S.B. 306 substantially changes certain aspects of the process for retaliation claims that go through the state labor commissioner's office, said Jason Barsanti, an attorney with Cozen O'Connor in San Diego. Most significantly, in some situations, the new law allows the office to investigate retaliation without first receiving a retaliation complaint from an employee.
[SHRM members-only toolkit: Preventing Unlawful Workplace Retaliation in California]
California law prohibits employers from firing workers or taking other adverse action against employees and job applicants who exercise their rights under state employment laws. If an employee experiences unlawful retaliation, he or she may be entitled to job reinstatement or reimbursement for lost wages and work benefits. The aggrieved employee may also file a complaint with the California Division of Labor Standards Enforcement.
Under existing law, state agents must investigate and submit a report on each discrimination complaint to the labor commissioner.

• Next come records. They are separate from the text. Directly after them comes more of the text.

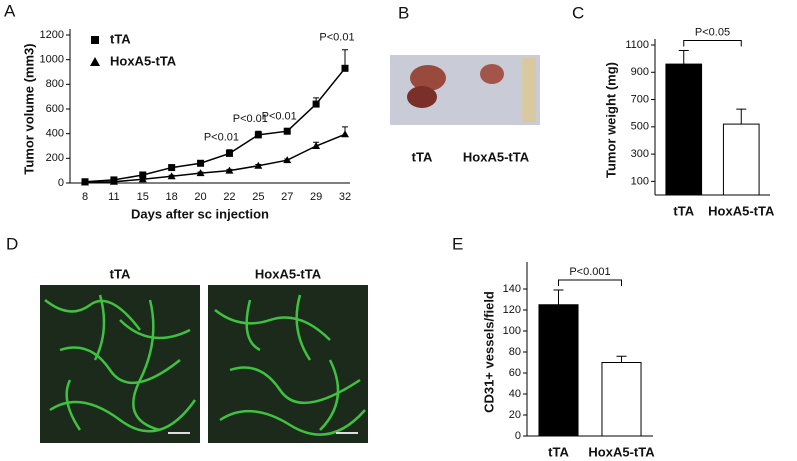  What do you see at coordinates (10, 10) in the screenshot?
I see `panel-label: A` at bounding box center [10, 10].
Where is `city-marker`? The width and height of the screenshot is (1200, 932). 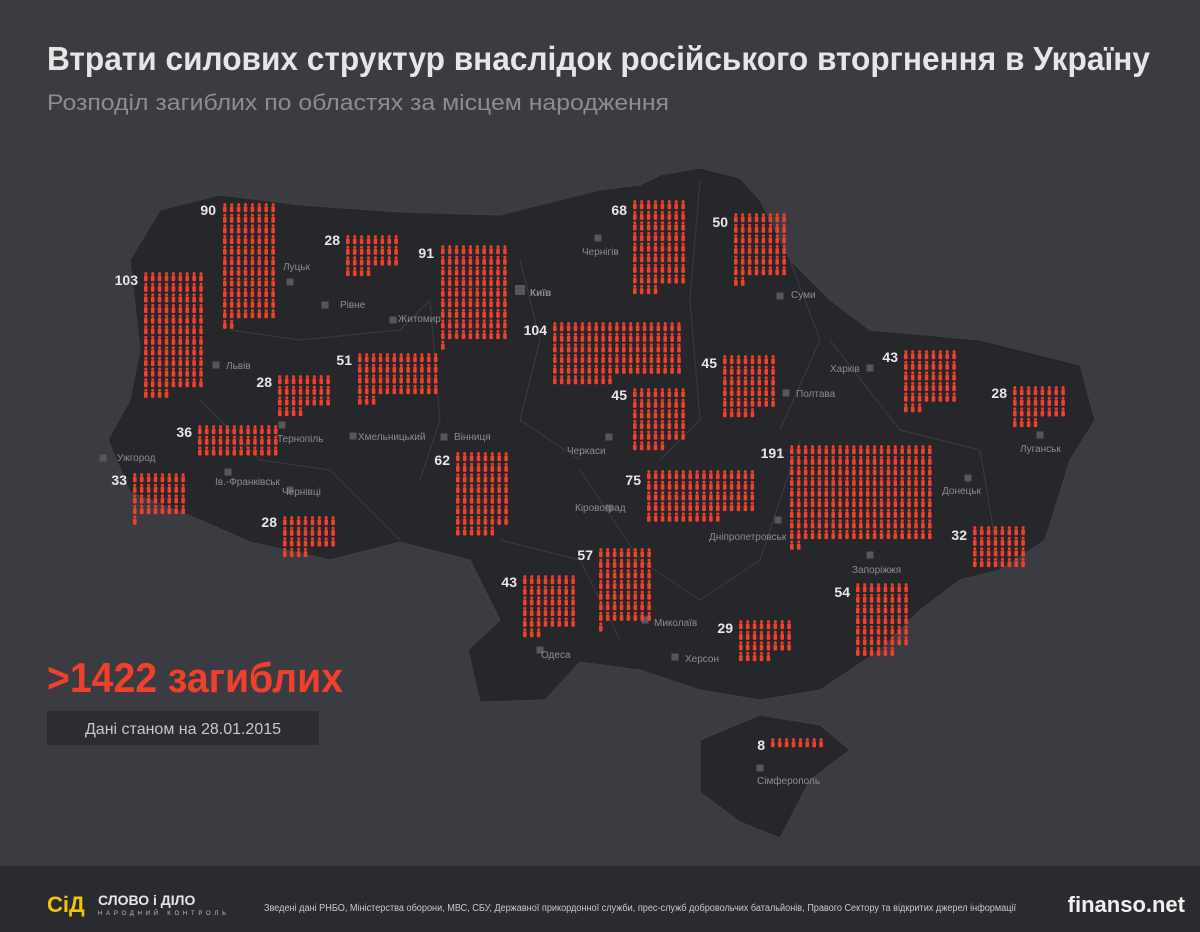 city-marker is located at coordinates (870, 555).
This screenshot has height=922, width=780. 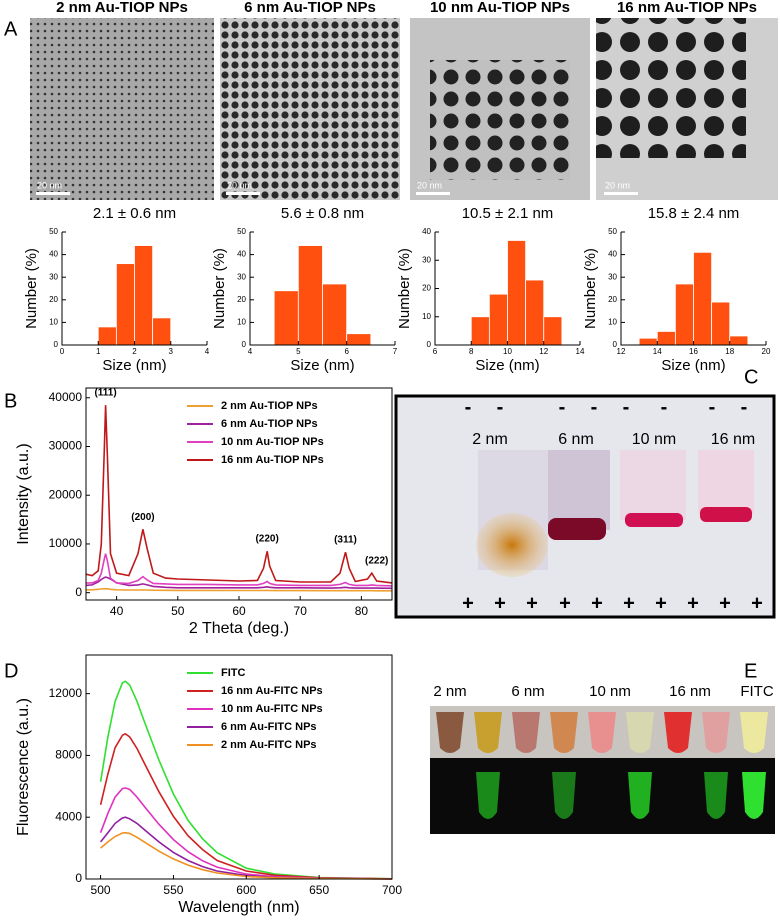 I want to click on x-tick-label: 8, so click(x=472, y=352).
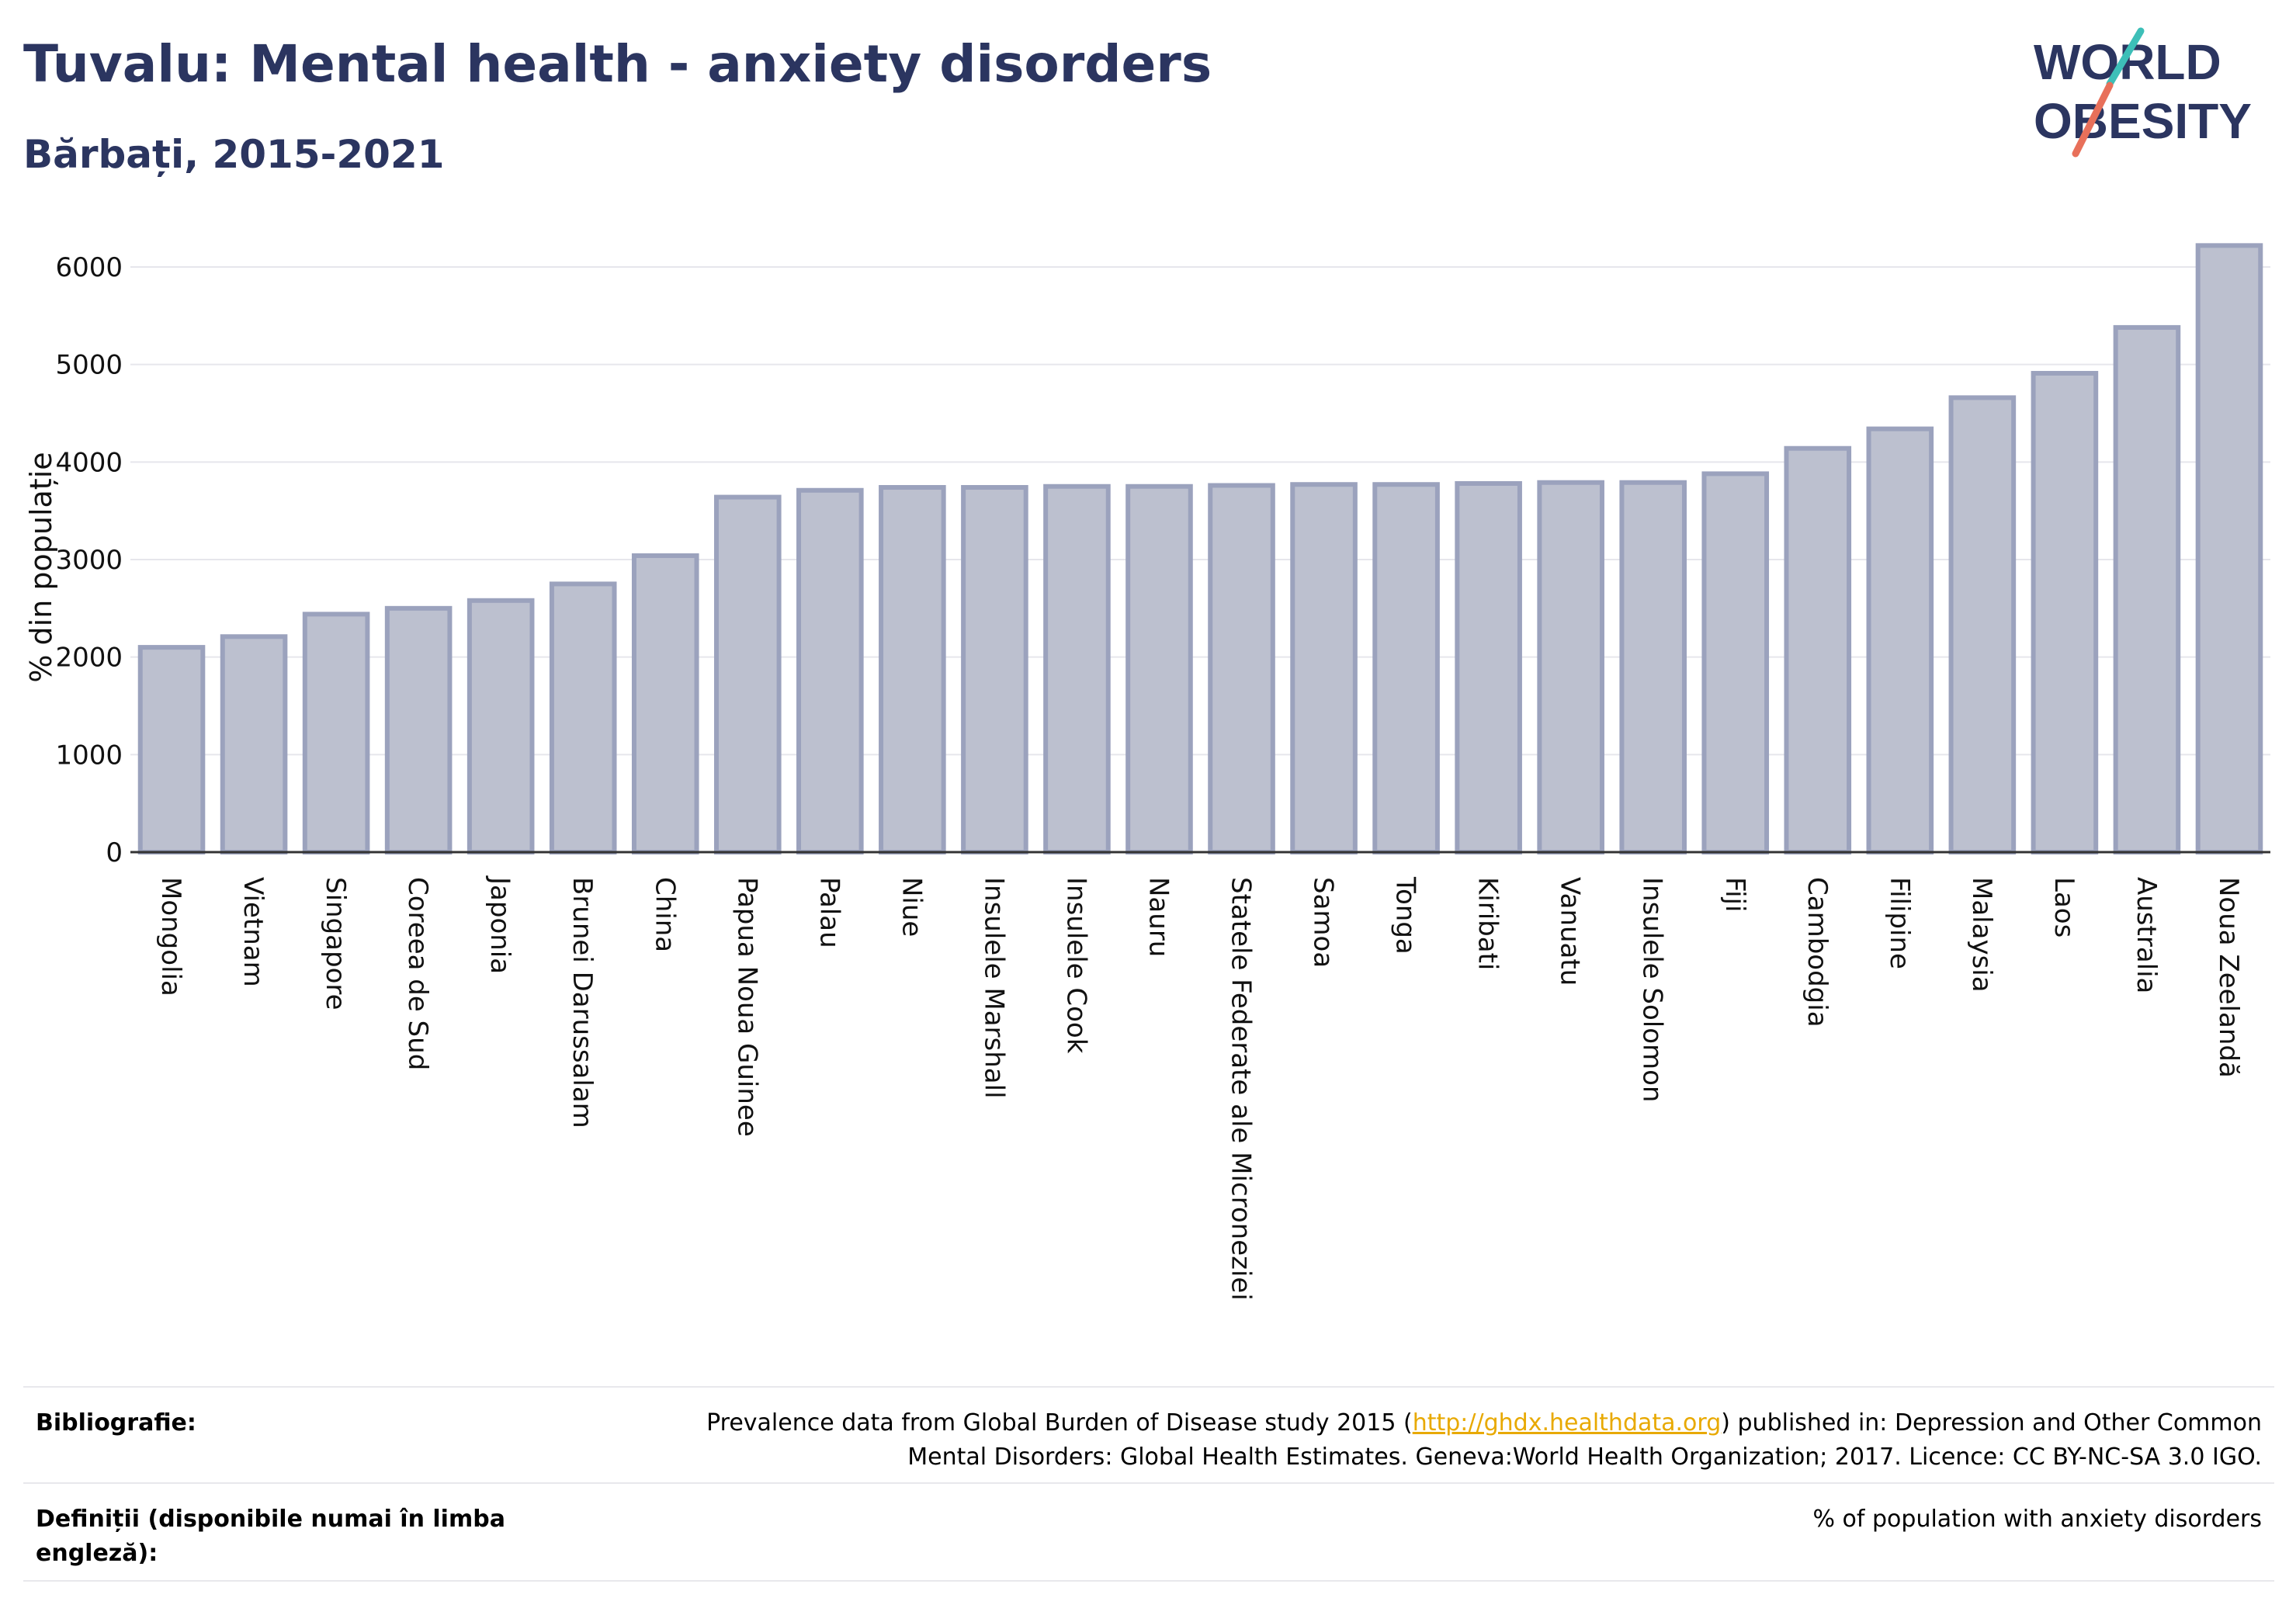  What do you see at coordinates (89, 658) in the screenshot?
I see `y-tick-label: 2000` at bounding box center [89, 658].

The new law authorizes the labor commissioner to investigate retaliation or discrimination when it suspects such violations during the course of a wage claim or other proceedings, explained Molly Lee Kaban, an attorney with Hanson Bridgett in San Francisco.
The new law also allows the labor commissioner or an allegedly aggrieved worker to seek immediate injunctive relief from a court that, if granted, would allow a discharged employee to return to work while a resolution to the lawsuit is pending.
The labor commissioner can obtain such relief before its investigation has been completed and before it has made any findings about an alleged violation.
Ordinarily, the burden of proof required to obtain an injunction is high. Employees would have to show, among other things, a substantial likelihood that they would ultimately succeed on the merits of the claim and that they would experience irreparable harm if the injunction wasn't granted.
The burden under S.B. 306 is much lower, Barsanti said. The labor commissioner or employee will now only have to show that "reasonable cause exists to believe that an employee has been discharged or subjected to adverse action for raising a claim of retaliation or asserting rights under any law under the jurisdiction of the labor commissioner," according to the bill.
Employers will also face new penalties in enforcement actions, Kaban noted. An employer may have to pay the labor commissioner's reasonable attorney fees if violations are found and may have to pay $100 per day (up to $20,000) if it willfully refuses to comply with a court order.
Furthermore, S.B. 306 allows the labor commissioner to issue citations directly to the employer that order reinstatement of a worker—rather than requiring a court action. The employer would then have the burden of challenging the citation through the appeals process.
Tips for Employers
"It is unlikely that written workplace policies address whistle-blower retaliation issues at this level of specificity, so specific written revisions generally shouldn't be needed," Kaban said. But since the new law does make it easier for an employee alleging retaliation to obtain relief, employers should make sure all of their supervisors and managers are trained effectively to prevent these issues from arising, she added.
"The new law highlights the need for employers to be objectively truthful in performance reviews and to document every disciplinary action they take," Barsanti said. "Employers should have all their ducks in a row before terminating an employee."